:: DATA LISTING ::
◇ ◇ ◇ ◇ ◇ ◇ ◇
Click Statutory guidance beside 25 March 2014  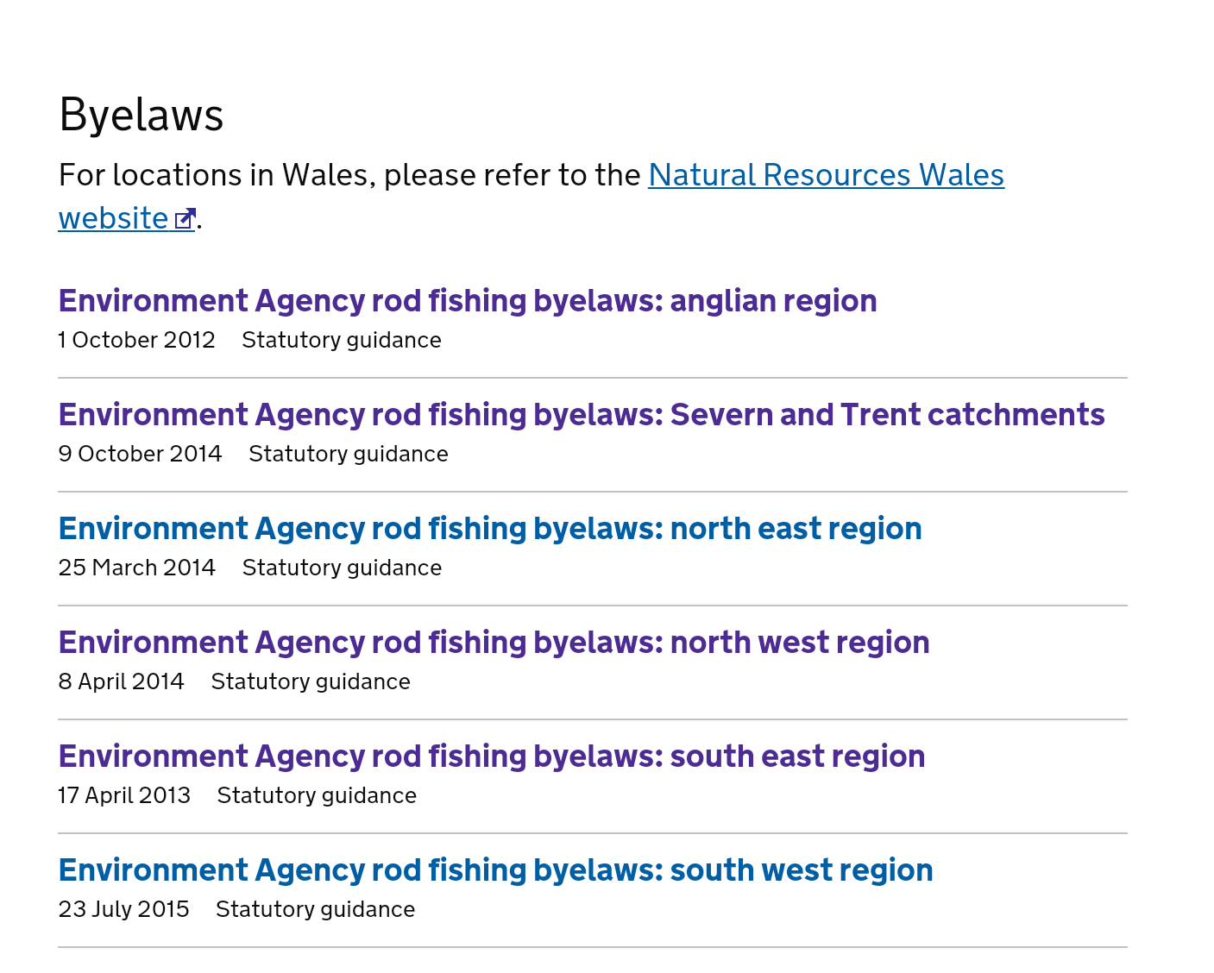(342, 568)
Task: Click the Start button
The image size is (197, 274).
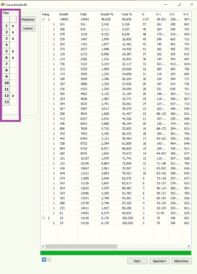Action: click(x=137, y=261)
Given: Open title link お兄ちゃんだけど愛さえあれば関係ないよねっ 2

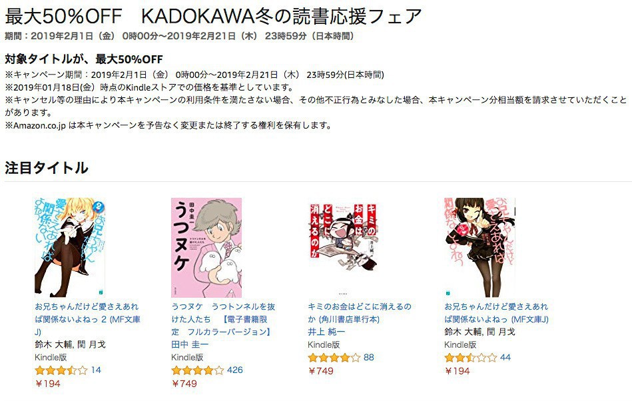Looking at the screenshot, I should tap(87, 319).
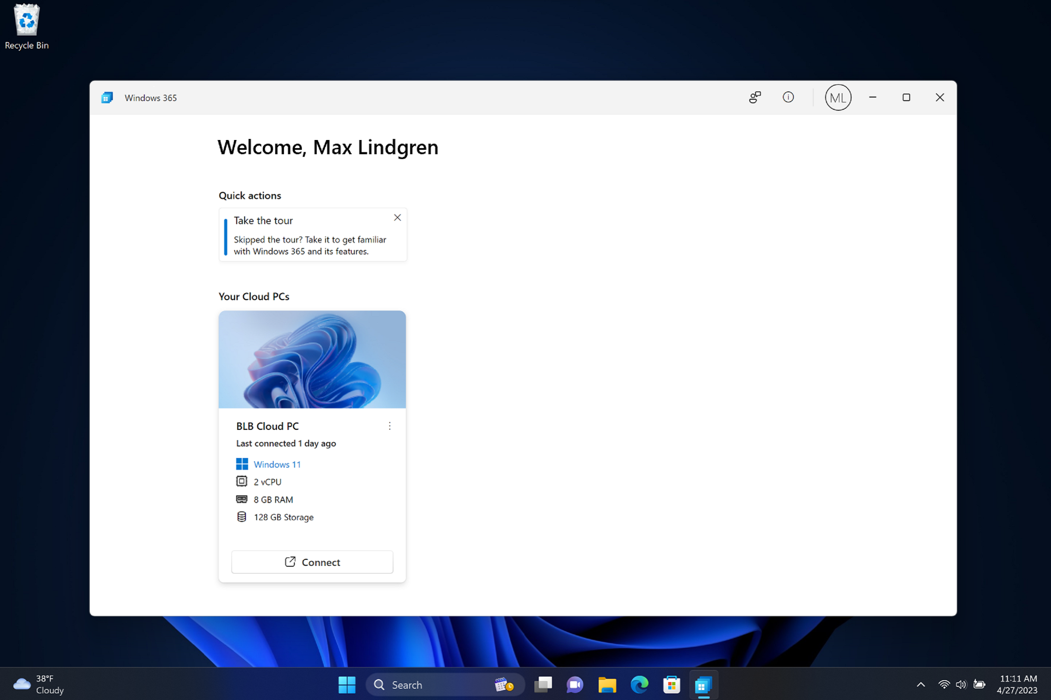This screenshot has height=700, width=1051.
Task: Click Take the Tour link
Action: (x=264, y=220)
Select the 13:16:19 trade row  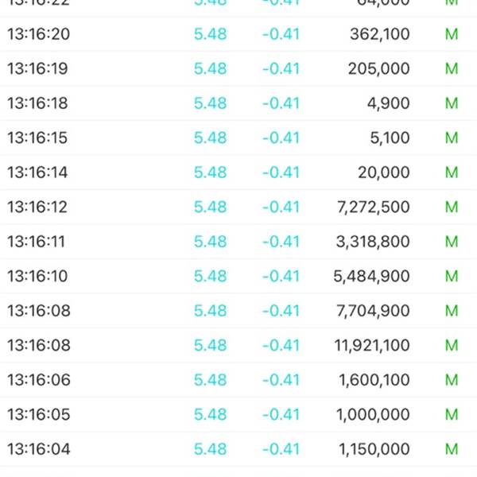[239, 68]
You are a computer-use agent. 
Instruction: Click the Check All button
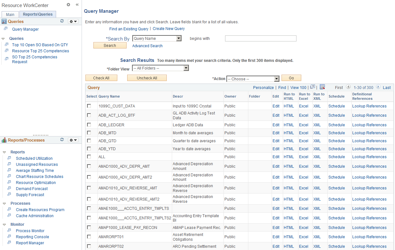pos(101,77)
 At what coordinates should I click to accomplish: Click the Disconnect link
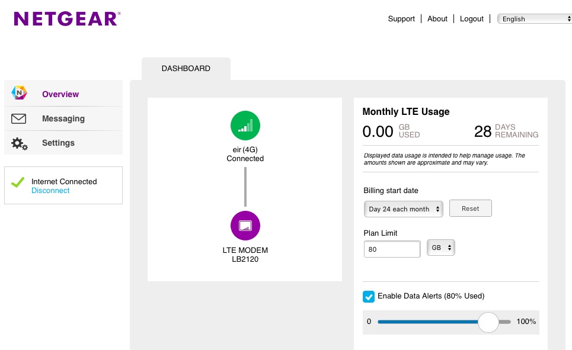pyautogui.click(x=50, y=191)
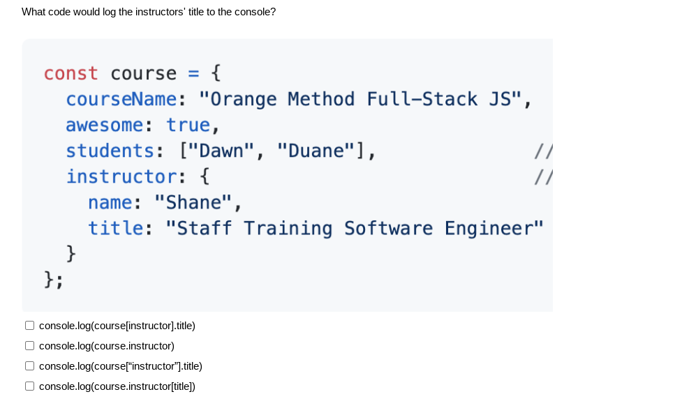
Task: Check the console.log(course.instructor) option
Action: [x=29, y=345]
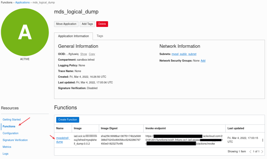Open Getting Started in Resources

click(x=11, y=120)
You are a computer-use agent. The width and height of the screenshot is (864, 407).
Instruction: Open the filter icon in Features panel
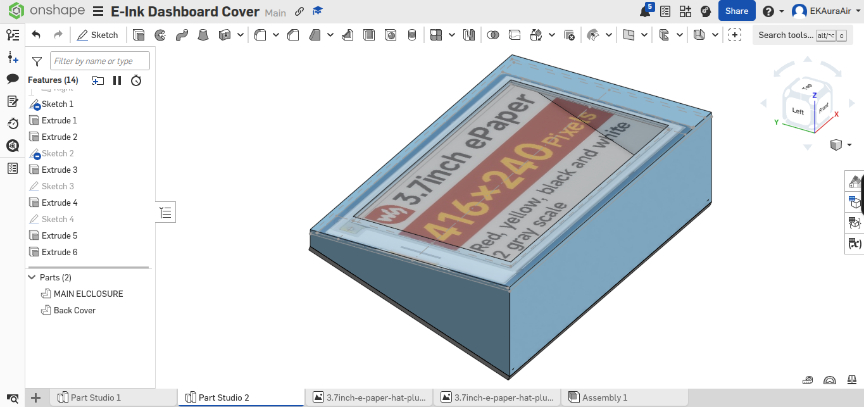[x=36, y=61]
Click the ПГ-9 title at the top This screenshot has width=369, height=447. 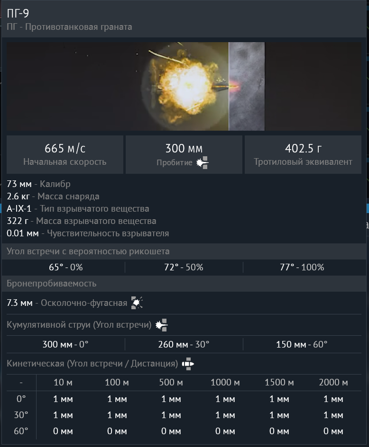pyautogui.click(x=18, y=13)
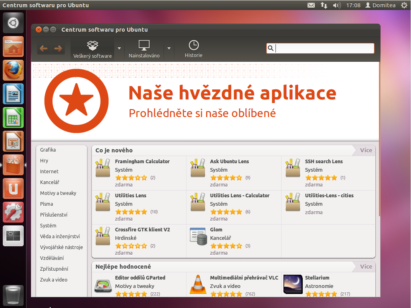
Task: Click the forward arrow navigation button
Action: click(x=58, y=49)
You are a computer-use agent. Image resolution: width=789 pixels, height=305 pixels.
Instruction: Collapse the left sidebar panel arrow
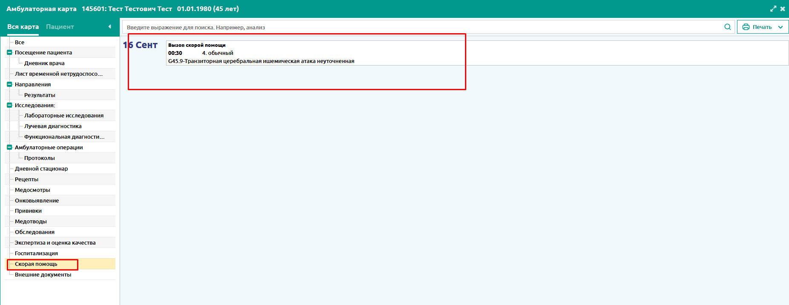point(110,26)
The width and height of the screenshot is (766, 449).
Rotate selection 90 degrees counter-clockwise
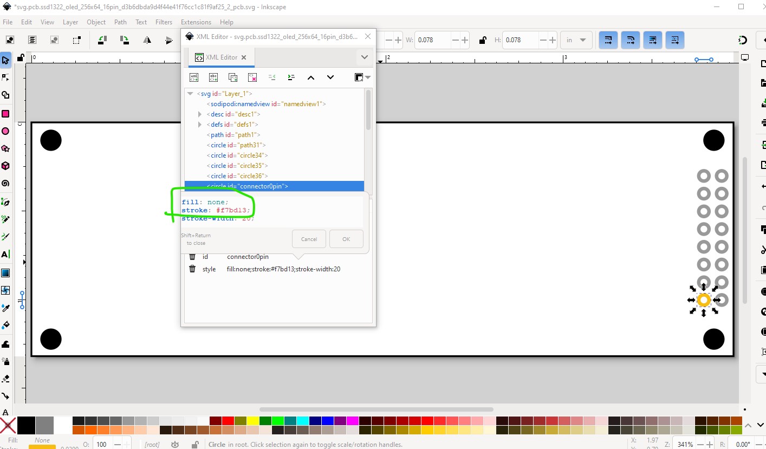101,40
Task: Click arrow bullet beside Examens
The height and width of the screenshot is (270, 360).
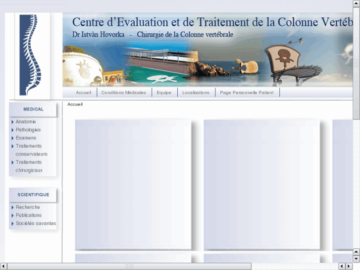Action: coord(12,138)
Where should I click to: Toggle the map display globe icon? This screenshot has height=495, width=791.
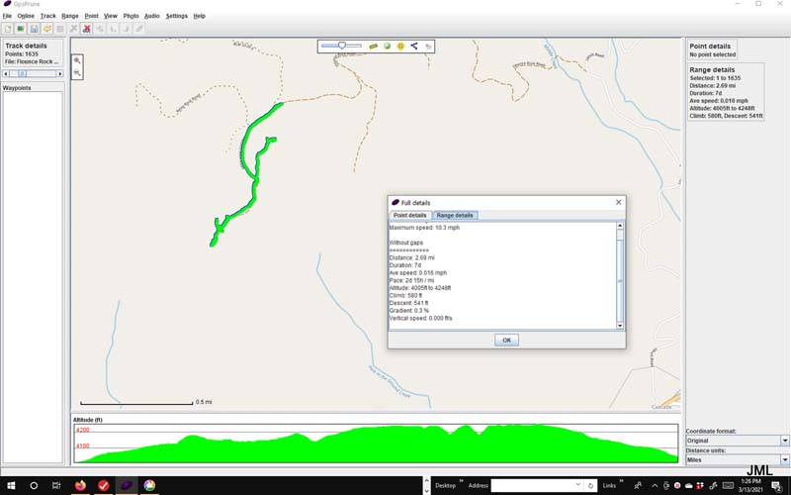click(x=388, y=46)
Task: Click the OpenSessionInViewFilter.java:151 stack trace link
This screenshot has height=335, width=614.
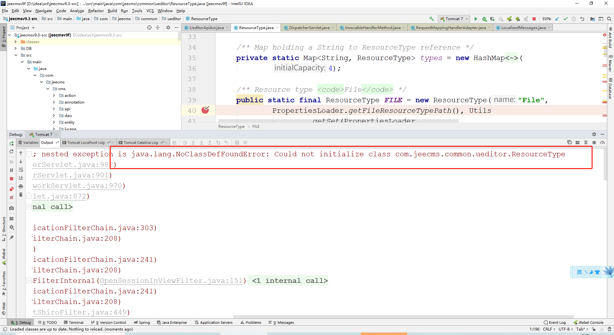Action: pos(171,281)
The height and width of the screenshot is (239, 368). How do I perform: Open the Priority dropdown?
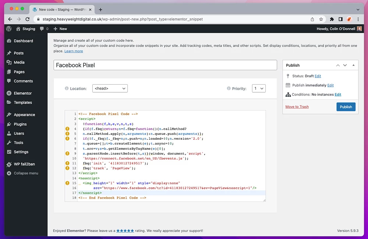(x=259, y=88)
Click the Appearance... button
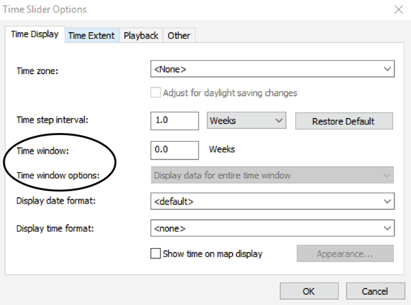411x305 pixels. [x=345, y=254]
◇ ◇ ◇ ◇ ◇ ◇ ◇
:: TASK ::
Lines from the records above that hold "agent" are the ones to list.

:: SOLUTION FOR THIS TASK ::
You are a computer-use agent. 
You are a computer-use agent. The width and height of the screenshot is (864, 407).
You are a computer-use agent. Image resolution: width=789 pixels, height=305 pixels.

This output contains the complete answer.